SpaceX targeting $1.75T+ at IPO. When it lists, it becomes the gravitational center of this entire map. Every supplier, every competitor, every adjacent company gets re rated. The Arm IPO repriced chip IP in 2023. The SpaceX IPO reprices space.
What stands out to me looking at this map:
The pure plays (Rocket Lab, AST SpaceMobile, Intuitive Machines, Redwire) are where the growth is. Revenue doubling and tripling year over year. But these carry higher risk and most are still unprofitable.
The defense primes (Lockheed, Northrop, RTX, L3Harris, General Dynamics) are where the stability is. Real earnings, dividends, and space as a growing share of revenue. Lower upside but much lower downside.
The satellite comms layer (Iridium, Globalstar, AST SpaceMobile) is where the business models are proving out fastest. Recurring subscription revenue from connectivity. This part of space most resembles a traditional business.

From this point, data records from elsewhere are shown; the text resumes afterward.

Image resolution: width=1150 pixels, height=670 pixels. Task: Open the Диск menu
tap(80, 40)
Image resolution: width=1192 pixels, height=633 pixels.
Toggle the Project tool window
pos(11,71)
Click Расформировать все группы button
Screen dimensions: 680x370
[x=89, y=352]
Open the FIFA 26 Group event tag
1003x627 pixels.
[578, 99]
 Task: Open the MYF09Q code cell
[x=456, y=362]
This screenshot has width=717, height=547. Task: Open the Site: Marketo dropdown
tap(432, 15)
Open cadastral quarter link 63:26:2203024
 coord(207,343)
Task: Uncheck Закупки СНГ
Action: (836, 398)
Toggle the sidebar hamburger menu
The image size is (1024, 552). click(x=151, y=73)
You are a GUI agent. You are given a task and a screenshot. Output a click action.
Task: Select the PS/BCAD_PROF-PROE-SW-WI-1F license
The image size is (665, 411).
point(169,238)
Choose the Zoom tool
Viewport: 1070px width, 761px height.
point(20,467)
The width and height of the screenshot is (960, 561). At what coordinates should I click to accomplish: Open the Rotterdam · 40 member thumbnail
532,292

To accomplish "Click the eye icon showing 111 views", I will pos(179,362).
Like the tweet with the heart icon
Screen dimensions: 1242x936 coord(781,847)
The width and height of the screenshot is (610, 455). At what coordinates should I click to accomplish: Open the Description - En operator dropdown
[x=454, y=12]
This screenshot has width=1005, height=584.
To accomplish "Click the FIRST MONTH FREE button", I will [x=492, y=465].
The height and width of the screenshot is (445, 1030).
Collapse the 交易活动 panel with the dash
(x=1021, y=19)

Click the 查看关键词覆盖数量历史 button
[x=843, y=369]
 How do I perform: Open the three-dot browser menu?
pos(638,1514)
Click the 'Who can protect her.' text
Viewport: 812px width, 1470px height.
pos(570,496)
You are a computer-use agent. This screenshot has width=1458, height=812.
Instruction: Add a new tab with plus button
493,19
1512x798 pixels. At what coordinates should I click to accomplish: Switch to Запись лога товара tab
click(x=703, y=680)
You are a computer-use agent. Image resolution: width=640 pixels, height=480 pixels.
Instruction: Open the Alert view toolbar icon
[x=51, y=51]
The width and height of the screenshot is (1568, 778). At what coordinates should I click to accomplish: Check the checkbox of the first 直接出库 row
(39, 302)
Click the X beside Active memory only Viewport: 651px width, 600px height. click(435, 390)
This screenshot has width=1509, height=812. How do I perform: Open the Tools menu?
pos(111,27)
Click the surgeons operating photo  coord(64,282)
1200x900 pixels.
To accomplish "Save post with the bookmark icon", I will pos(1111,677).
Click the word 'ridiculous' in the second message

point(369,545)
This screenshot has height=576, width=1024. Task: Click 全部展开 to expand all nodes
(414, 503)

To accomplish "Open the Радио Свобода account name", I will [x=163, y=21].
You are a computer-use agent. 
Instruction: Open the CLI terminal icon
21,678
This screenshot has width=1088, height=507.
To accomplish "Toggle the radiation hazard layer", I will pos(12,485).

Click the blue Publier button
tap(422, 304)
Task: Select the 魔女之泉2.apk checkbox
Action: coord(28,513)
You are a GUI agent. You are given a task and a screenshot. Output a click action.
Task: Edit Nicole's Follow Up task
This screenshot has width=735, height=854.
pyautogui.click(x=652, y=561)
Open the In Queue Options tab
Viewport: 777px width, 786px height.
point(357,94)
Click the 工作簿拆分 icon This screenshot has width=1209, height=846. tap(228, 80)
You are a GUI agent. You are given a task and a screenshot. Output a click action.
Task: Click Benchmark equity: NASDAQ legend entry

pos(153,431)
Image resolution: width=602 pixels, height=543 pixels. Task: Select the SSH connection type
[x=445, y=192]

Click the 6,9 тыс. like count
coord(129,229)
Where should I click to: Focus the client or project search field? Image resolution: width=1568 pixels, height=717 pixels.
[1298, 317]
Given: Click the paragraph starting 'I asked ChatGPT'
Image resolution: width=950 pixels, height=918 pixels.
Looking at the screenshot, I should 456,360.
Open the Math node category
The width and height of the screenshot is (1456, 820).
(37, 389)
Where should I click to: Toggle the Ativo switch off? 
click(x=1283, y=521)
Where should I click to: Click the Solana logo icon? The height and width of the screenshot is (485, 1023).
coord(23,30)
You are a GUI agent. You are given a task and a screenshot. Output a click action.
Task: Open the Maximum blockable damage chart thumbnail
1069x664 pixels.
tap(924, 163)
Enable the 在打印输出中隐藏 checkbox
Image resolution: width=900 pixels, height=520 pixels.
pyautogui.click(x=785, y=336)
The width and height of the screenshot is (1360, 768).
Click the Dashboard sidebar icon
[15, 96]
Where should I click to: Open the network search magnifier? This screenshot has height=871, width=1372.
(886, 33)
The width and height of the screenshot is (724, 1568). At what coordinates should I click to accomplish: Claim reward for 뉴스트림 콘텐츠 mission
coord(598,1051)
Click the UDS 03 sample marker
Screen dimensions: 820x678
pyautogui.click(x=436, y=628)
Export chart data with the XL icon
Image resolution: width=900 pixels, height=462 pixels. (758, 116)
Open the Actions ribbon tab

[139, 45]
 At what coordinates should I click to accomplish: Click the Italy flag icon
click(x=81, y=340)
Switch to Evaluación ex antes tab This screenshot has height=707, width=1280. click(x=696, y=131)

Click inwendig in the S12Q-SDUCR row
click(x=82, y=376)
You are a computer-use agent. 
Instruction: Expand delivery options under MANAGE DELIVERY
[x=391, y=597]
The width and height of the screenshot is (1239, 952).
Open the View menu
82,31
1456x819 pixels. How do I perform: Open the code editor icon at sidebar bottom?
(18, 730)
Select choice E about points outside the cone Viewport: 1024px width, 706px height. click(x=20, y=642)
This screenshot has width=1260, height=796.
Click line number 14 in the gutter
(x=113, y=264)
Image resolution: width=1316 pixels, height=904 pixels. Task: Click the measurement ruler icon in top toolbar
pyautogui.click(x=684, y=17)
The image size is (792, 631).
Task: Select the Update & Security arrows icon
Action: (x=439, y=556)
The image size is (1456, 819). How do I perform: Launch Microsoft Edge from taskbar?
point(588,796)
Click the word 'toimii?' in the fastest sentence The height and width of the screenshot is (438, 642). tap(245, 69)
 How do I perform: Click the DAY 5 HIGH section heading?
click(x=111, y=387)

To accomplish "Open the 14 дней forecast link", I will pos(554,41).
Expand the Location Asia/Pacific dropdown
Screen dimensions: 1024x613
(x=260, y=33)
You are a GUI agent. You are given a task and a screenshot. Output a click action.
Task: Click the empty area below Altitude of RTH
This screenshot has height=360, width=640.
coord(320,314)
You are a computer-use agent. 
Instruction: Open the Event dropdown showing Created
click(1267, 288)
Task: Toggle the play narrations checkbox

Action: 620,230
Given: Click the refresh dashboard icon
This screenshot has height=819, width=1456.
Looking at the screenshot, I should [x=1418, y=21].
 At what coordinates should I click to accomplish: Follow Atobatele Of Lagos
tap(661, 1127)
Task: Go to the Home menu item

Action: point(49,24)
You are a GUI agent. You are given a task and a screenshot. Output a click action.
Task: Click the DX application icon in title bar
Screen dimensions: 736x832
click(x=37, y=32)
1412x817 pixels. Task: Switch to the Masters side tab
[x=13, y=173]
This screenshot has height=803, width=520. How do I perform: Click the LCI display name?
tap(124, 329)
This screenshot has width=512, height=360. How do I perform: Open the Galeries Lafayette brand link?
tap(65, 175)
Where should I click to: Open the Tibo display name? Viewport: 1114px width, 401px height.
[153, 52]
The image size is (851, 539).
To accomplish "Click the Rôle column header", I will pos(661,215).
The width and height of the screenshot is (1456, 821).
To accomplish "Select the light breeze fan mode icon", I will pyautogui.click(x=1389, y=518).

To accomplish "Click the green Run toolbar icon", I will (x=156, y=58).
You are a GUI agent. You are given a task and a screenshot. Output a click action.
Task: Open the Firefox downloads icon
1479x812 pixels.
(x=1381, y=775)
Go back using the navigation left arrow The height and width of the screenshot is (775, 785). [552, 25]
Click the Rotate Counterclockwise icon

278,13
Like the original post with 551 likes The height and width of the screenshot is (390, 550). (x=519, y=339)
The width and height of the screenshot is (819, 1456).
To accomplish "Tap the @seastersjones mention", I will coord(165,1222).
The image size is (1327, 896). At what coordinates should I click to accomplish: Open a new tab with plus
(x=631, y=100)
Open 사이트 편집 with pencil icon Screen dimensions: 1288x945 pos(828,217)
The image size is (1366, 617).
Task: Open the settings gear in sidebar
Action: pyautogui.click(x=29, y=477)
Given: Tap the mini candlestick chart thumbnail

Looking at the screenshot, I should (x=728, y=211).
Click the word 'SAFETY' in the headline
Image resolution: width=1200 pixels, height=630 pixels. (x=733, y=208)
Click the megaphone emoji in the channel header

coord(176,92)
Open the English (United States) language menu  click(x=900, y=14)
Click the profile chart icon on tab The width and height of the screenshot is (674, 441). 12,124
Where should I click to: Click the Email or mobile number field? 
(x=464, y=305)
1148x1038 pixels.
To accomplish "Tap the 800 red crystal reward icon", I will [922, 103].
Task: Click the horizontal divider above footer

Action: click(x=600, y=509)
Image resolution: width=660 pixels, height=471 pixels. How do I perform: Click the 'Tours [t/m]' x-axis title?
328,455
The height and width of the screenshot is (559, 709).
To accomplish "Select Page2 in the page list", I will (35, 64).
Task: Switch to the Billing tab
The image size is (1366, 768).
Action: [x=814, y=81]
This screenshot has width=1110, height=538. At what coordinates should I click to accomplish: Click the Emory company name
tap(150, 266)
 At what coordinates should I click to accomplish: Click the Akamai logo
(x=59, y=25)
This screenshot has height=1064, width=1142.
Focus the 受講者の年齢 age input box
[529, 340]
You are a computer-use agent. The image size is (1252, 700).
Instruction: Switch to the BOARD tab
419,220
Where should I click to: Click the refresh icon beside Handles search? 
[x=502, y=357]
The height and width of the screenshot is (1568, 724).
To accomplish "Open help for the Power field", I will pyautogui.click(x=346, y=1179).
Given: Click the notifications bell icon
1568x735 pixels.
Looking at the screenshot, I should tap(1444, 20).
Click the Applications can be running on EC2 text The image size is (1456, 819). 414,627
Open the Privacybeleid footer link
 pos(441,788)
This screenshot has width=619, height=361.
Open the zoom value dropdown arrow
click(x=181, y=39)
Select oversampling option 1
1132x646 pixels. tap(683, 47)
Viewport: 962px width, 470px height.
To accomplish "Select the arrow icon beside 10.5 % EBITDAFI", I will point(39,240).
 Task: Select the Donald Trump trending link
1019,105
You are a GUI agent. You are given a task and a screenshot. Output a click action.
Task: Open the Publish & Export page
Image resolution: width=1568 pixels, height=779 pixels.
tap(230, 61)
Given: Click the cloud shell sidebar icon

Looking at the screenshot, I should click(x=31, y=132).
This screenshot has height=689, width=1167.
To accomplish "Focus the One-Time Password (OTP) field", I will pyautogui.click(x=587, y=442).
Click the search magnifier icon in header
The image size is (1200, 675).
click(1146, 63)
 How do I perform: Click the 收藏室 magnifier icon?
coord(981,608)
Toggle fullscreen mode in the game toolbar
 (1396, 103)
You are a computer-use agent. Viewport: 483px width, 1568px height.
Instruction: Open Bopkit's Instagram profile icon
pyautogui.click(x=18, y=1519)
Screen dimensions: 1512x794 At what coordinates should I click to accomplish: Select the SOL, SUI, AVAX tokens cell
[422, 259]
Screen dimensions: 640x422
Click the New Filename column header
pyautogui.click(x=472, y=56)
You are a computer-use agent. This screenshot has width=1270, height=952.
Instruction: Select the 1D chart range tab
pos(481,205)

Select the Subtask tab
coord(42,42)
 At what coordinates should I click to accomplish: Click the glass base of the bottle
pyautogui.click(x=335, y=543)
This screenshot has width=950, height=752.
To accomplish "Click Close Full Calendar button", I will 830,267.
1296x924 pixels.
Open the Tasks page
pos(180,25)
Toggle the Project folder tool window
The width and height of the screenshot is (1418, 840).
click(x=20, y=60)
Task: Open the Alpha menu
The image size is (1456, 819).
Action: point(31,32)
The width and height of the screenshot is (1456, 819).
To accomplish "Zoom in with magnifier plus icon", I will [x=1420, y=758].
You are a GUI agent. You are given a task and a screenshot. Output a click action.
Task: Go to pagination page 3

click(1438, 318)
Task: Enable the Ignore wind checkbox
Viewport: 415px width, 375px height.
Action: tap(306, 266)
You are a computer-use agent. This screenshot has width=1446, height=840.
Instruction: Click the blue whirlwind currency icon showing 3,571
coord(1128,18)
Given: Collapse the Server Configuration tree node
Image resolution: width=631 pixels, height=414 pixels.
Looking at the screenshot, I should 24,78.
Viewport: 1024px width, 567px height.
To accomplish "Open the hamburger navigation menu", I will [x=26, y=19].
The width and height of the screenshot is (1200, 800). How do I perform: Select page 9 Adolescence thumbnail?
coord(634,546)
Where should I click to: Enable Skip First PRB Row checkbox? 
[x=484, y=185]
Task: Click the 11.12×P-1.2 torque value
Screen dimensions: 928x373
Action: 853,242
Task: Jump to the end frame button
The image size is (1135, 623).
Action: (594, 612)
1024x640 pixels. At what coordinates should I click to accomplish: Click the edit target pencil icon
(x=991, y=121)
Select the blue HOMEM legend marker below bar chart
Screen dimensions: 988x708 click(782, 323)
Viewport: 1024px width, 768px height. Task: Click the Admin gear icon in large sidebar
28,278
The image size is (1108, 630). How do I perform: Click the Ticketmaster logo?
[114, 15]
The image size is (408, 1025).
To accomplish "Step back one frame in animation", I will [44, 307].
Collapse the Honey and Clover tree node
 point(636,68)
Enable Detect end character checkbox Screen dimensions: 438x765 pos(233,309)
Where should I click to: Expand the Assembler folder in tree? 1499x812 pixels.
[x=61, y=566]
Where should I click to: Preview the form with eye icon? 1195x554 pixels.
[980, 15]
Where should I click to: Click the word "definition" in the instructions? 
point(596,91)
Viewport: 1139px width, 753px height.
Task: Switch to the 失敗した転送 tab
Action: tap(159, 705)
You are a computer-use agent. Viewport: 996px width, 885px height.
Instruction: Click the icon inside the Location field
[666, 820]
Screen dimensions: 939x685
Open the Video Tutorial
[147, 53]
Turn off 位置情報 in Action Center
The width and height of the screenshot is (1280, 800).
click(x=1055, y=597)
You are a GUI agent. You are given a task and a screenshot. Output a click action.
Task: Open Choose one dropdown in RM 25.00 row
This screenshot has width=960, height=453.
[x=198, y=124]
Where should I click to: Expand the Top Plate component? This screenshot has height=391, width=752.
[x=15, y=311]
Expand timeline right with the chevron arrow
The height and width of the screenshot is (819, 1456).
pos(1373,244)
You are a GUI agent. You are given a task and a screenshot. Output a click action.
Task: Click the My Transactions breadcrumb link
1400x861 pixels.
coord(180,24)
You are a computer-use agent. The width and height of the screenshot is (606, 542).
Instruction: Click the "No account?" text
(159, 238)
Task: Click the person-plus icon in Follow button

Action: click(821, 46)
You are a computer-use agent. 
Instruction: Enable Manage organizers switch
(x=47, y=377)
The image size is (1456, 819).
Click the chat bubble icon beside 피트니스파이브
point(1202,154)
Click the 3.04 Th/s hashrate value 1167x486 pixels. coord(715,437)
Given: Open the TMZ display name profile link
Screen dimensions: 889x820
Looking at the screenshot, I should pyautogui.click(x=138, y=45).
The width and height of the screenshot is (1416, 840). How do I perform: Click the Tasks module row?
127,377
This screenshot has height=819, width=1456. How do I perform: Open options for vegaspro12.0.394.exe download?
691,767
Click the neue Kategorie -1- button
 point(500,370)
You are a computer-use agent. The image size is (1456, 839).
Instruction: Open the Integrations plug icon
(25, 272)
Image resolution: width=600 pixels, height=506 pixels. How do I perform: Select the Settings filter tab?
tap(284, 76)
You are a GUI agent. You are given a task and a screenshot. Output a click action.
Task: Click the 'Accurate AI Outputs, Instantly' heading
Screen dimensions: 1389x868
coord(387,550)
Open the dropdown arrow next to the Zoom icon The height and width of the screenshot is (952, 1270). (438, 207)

I'm not saying buy everything on this list. I'm saying map it. Understand the layers. Know which companies have real revenue versus aspirational roadmaps. Know where the government contracts are versus the commercial bets.
This sector is where AI stocks were before ChatGPT made everyone a believer. The difference is the space crowd hasn't had its catalyst moment yet. The SpaceX IPO might be exactly that. The people who already mapped the landscape will move first.